VPN outbound problems
First make sure port 1723 is open on the machine you want to connect to On the router using tcpdump -i eth0 host WINDOWSIP and not port 22 and not port 80 on the router (where eth0 is the INTERNAL interface) try to make the connection and look at the data. If you're sending and recieving lots of packets but the final ACKs aren't completing from the remote machine Check if ip masquerading is on /etc/init.d/ipmasq start If there's outgoing traffic to the remote machine but none coming back make sure ip forwarding is allowed echo "1" > /proc/sys/net/ipv4/ip_forward will allow outbound vpn connections. If you do that make sure echo "1" > /proc/sys/net/ipv4/conf/all/rp_filter as well
The router needs to be able to forward port 1723 and 500 traffic. This is usually done with the firewall and ip masquerading.
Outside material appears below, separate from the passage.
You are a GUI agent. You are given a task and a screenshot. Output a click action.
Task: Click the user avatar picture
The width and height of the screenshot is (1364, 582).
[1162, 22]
It also needs to be able to forward gre (PPTP - Microsoft) and esp (IPSEC - Cisco) packets.
this site has some examples how to connect using iptables iptables -A INPUT -p gre -j ACCEPT iptables -A OUTPUT -p gre -j ACCEPT iptables -A INPUT -p esp -j ACCEPT iptables -A OUTPUT -p esp -j ACCEPT
- The remote firewall: the firewall at the server end must allow a system with the IP address assigned to your Linux box by your ISP to connect to port 500/udp on the IPsec host or port 1723/tcp on the PPTP server. If you had the VPN working when your VPN client system directly dialled your ISP then this probably is not the problem.
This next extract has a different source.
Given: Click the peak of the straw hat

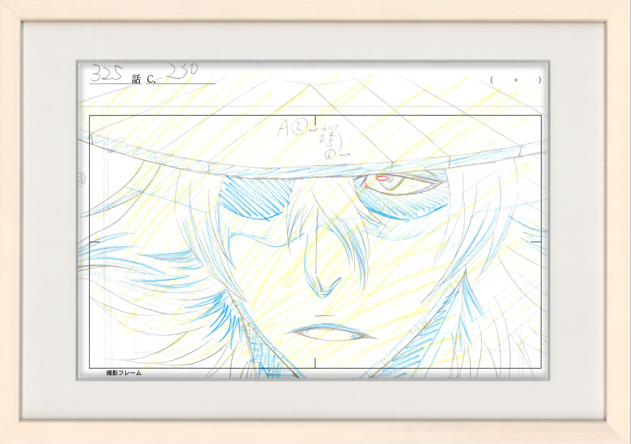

- The server firewall and ESP: the IPsec encrypted data is carried over IP protocol 50. If the firewall the remote IPsec host is behind does not forward ESP traffic in both directions, IPsec will not work. Again, if you had IPsec working when your IPsec client system directly dialled your ISP then this probably is not the problem.
- The server firewall and GRE: the PPTP data channel is carried as a GRE-encapsulated (IP protocol 47) PPP session. If the firewall your PPTP server is behind does not forward GRE traffic in both directions, PPTP will not work. Again, if you had PPTP working when your PPTP client system directly dialed your ISP then this probably isn't the problem.